Brief: Could you copy out, unchanged, everything from the line containing "Task: Collapse the CCD 0 section" down to the end of the items?

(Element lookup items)
▬▬▬▬▬▬▬▬▬▬

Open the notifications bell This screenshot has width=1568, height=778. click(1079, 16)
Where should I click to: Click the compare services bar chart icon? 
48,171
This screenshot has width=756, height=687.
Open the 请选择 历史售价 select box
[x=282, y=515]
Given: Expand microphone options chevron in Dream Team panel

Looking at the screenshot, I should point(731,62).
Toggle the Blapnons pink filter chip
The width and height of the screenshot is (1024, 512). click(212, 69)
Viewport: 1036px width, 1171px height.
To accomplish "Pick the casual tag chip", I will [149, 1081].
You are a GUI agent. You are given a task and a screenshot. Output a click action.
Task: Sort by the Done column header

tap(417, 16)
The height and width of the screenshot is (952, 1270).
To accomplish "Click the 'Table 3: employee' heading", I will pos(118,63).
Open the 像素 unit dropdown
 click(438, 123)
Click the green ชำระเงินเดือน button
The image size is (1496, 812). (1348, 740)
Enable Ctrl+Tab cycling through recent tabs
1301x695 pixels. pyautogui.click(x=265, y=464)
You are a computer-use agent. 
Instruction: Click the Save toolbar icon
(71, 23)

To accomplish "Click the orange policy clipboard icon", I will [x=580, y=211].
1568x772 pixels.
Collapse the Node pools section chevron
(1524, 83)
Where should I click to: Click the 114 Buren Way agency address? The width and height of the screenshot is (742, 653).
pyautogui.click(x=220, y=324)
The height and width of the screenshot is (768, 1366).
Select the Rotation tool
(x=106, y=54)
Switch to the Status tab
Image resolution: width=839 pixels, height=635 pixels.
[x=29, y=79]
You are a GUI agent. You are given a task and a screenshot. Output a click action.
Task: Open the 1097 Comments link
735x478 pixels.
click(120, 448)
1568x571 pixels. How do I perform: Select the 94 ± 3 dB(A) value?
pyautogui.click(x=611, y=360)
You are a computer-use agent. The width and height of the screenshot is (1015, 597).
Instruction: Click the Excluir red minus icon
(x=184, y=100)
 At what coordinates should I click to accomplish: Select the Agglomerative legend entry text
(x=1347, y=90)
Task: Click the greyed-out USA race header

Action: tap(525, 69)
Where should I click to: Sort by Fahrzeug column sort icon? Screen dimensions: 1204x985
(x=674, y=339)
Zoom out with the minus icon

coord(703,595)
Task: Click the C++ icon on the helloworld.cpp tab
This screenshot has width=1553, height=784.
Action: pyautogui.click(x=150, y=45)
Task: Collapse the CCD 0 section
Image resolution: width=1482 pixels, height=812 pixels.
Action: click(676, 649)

▬▬▬▬▬▬▬▬▬▬

The response:
Task: Collapse the CCD 0 section
Image resolution: width=1482 pixels, height=812 pixels.
Action: click(676, 649)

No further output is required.